__THE REQUEST__. Please output the stretch of entries from the line containing "Open the 演讲者视图 view dropdown" through the line containing "pos(100,20)" as a two-column CSV with the headers text and answer. Give one row per entry, put each field in quotes, and replace line breaks with spaces.

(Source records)
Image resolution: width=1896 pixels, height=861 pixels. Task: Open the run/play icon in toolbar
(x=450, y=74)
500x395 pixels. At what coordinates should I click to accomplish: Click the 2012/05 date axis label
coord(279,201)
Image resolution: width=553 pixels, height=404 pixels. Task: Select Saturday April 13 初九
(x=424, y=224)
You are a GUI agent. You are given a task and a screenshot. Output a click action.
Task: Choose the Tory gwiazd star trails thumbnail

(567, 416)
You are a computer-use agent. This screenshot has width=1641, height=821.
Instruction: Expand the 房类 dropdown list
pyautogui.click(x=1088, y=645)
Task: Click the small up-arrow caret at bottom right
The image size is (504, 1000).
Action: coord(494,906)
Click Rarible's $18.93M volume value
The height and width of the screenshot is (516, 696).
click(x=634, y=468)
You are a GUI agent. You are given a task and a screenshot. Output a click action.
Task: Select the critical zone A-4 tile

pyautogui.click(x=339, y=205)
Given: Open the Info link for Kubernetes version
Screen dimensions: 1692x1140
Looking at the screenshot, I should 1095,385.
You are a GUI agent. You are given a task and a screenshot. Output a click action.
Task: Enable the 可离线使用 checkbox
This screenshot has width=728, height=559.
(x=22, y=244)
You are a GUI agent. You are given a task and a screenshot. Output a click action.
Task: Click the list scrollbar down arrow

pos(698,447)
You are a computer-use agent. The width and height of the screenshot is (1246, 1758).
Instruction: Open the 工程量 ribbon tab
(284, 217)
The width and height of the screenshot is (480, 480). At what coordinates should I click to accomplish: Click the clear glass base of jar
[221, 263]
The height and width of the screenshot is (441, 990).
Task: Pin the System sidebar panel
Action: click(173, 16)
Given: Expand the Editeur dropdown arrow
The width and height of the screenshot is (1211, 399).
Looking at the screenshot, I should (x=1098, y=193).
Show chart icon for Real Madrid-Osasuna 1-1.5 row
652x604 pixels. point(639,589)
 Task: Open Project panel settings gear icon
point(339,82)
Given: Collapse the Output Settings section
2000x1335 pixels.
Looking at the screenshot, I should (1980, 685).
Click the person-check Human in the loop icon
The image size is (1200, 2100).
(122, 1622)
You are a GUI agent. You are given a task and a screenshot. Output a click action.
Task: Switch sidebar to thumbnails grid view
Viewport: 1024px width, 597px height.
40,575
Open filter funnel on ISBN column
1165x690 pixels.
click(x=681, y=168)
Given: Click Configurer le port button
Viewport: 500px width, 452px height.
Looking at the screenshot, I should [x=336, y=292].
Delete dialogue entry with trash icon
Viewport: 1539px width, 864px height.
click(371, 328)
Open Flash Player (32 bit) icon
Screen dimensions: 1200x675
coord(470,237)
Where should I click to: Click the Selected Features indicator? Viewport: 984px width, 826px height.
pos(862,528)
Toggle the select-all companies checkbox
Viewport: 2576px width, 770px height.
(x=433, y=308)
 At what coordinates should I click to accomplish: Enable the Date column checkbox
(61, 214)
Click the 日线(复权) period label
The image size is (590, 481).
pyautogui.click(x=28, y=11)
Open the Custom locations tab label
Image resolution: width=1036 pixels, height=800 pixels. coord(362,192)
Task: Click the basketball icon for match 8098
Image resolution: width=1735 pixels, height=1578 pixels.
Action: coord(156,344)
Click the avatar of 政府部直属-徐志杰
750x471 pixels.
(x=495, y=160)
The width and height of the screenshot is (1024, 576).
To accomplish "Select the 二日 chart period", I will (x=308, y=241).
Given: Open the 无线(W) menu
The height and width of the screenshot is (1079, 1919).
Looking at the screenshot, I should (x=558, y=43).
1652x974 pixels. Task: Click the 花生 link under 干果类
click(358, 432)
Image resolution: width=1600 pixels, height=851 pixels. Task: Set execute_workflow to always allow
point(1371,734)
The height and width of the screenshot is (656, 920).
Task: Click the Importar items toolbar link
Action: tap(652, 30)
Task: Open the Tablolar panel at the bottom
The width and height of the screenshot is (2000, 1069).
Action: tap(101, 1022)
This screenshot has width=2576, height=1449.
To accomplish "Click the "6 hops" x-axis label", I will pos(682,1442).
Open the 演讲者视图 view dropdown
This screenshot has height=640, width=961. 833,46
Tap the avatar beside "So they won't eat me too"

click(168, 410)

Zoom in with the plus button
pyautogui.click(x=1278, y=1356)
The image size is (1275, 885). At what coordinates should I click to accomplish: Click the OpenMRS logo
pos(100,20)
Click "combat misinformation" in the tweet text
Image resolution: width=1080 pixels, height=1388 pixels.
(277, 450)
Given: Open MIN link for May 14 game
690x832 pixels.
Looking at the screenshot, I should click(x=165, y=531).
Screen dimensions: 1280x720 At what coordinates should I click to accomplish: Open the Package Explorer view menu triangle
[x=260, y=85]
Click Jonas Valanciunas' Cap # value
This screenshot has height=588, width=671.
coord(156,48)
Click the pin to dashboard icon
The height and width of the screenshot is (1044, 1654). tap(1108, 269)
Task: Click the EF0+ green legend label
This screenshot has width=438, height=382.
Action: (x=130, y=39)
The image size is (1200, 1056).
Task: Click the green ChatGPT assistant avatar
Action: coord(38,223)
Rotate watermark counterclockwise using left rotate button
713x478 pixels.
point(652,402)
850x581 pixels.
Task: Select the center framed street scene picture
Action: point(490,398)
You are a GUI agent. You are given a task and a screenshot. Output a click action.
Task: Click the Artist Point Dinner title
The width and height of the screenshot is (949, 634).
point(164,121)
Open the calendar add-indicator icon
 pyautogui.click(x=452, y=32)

__EXERCISE ANSWER__.
text,answer
"Open the 演讲者视图 view dropdown","This screenshot has height=640, width=961. 833,46"
"Tap the avatar beside ""So they won't eat me too""","click(168, 410)"
"Zoom in with the plus button","pyautogui.click(x=1278, y=1356)"
"The image size is (1275, 885). At what coordinates should I click to accomplish: Click the OpenMRS logo","pos(100,20)"